WHAT THE TASK REQUIRES: Omit every picture and output the rest of the records exactly as they are.

PROVIDED DATA:

=-=-=

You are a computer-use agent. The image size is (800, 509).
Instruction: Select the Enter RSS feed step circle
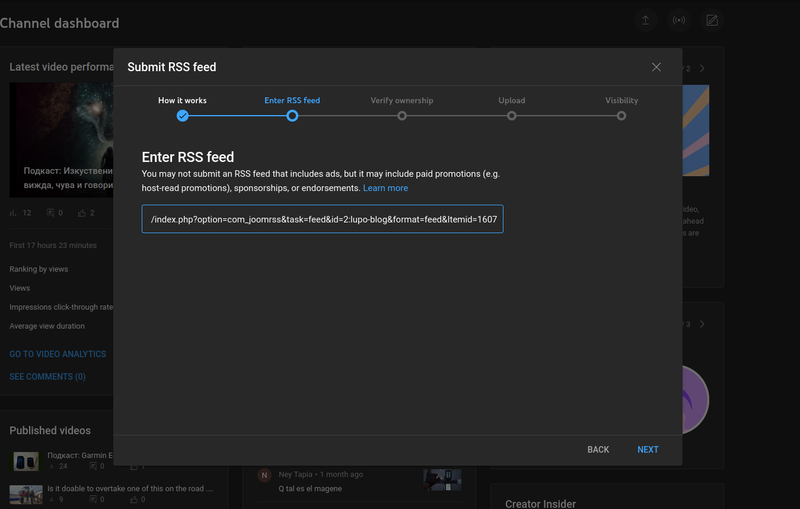[292, 116]
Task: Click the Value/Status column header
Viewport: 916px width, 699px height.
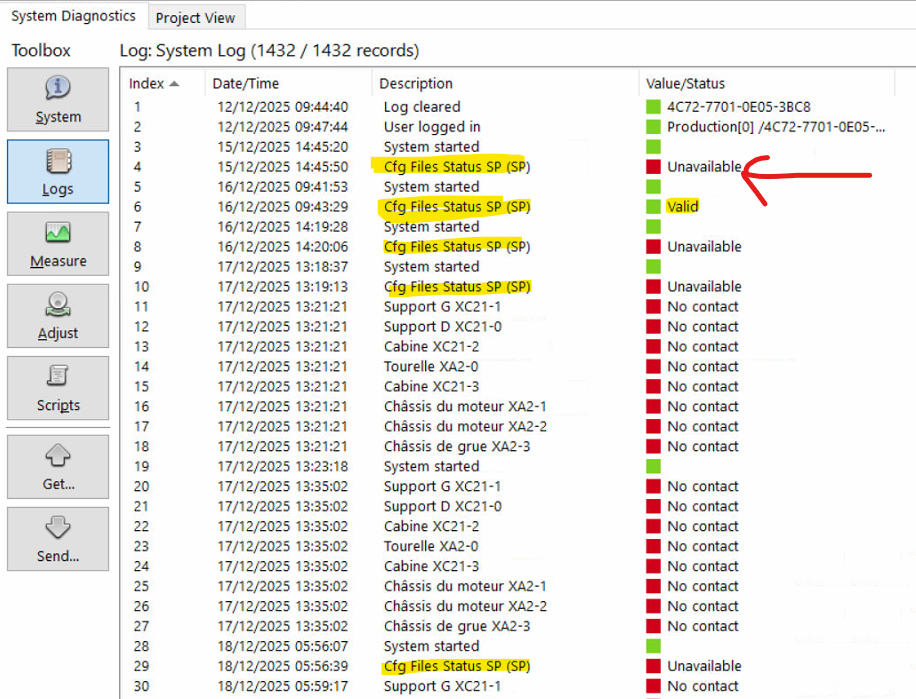Action: pyautogui.click(x=686, y=84)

=-=-=

WRITTEN SOLUTION:
You are a computer-use agent. The image size is (800, 509).
Instruction: Select the Enter RSS feed step circle
[292, 116]
Task: Click the Value/Status column header
Viewport: 916px width, 699px height.
Action: pyautogui.click(x=686, y=84)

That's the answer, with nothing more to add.